Subsequently, different concentrations of ethanol solutions were used to measure the sensitivity of this sensor. Figure 6f shows the impedance variations of the BAW resonator at different ethanol mass percentage concentrations (10%, 20%, 30%, and 40%). A noticeable frequency shift is observed with increasing ethanol concentration, and the quality factor (Q_p) fluctuates with increasing ethanol concentration. Figure 7a shows the variation in f_p as a function of the ethanol concentration. After linear approximation, the measured frequency variation under ethanol concentration was 0.51 MHz/%, and the corresponding concentration sensitivity (\(\Delta f\)/\({f}_{p}\)) was 211 ppm/%, with an ultrahigh linearity of 0.995, as illustrated in Fig. 7b.

Fig. 7: Sensitivity of microchannel-type sensor.

a Frequency variation under different concentrations of microchannel-filled ethanol and b sensitivity (\(\Delta f\)/\({f}_{p}\)) of this microchannel liquid sensor

Conclusions

Based on the pressure of liquid flow on the microchannel wall, this work designed and fabricated a high-sensitivity resonant liquid sensor with an embedded microchannel under BAW resonators. Through FEM simulations, it was determined that at the same flow rate, different viscosities of liquids caused different pressures on the microchannel wall. As the viscosity of the liquid increased, the deformation of the membrane wall also increased. When the liquid flows in the microchannel, the main force that causes the film to bulge is the z-direction pressure. Through first-principles calculations, we characterized the physical properties of the 32-atom hexagonal supercell of wurtzite AlN under different pressures in the z direction. These calculation results reveal the variation rule of the lattice constant, density, elastic constant, piezoelectric constant, etc. Subsequently, we revealed the intrinsic mechanism of how the z-direction pressure affects the performance of AlN-based BAW resonators. Theoretically, the upwardly convexness of the piezoelectric film caused by liquid flow can increase the resonator frequency.

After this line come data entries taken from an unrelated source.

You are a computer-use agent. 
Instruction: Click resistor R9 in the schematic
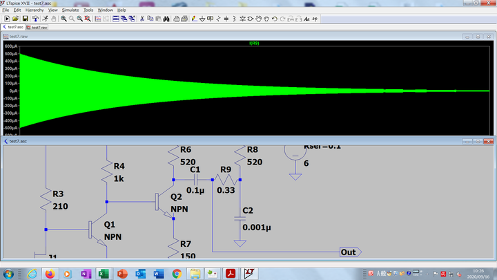(x=225, y=179)
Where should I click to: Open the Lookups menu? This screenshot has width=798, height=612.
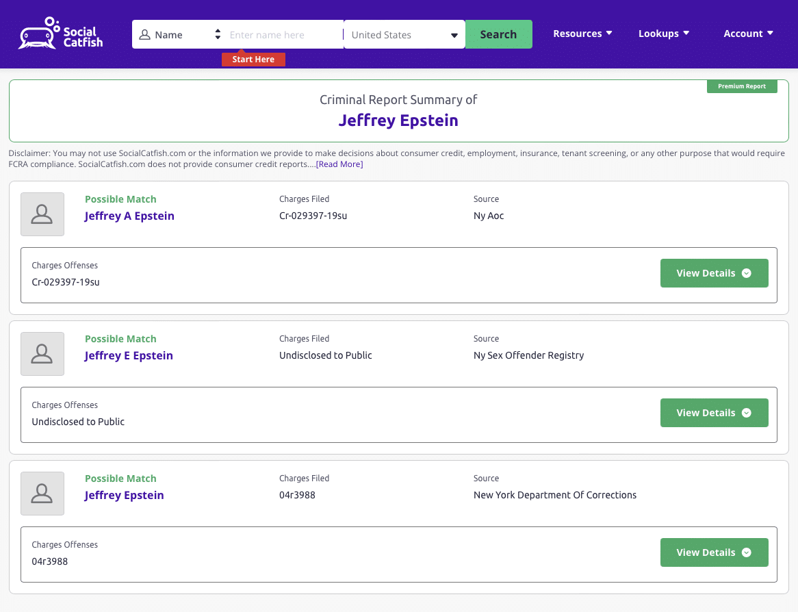click(x=663, y=33)
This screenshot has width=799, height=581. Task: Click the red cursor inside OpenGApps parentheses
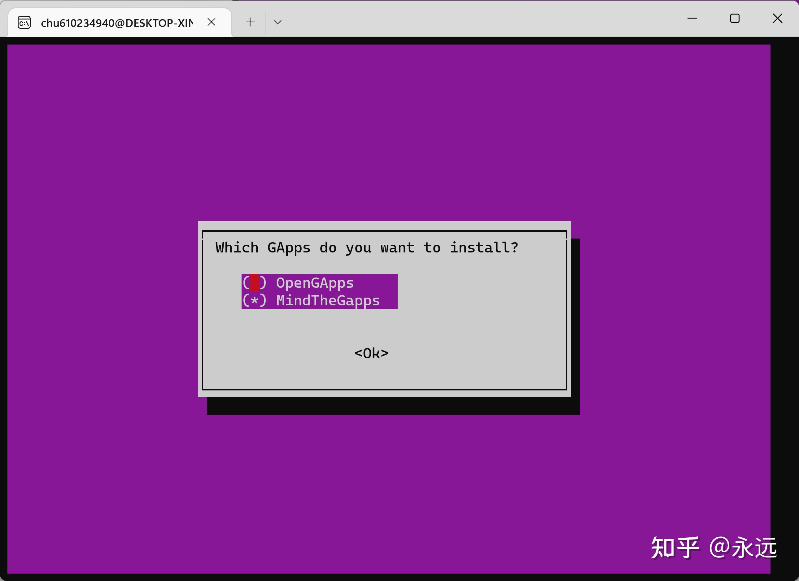[x=254, y=282]
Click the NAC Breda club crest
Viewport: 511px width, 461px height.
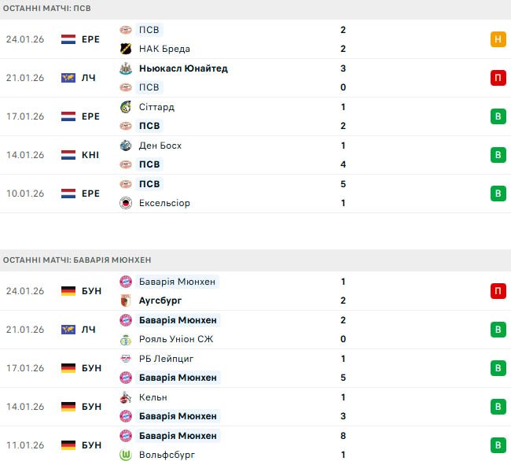(x=126, y=49)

During fabrication, the liquid sensor used an AlN/Al_0.8Sc_0.2N composite film to effectively suppress the abnormal orientation of the AlScN grains. The experimental results with different concentrations of ethanol reveal that our sensor, operating at a high resonant frequency of 2.225 GHz, achieves a remarkable sensitivity of 5.1 MHz/% (221 ppm/%) with an ultrahigh linearity of 0.995. These results of the frequency shift trend of the resonator are in agreement with the theoretical prediction. This study reveals the intrinsic mechanism of force sensing based on BAW resonators and offers insights for future research and development in this field.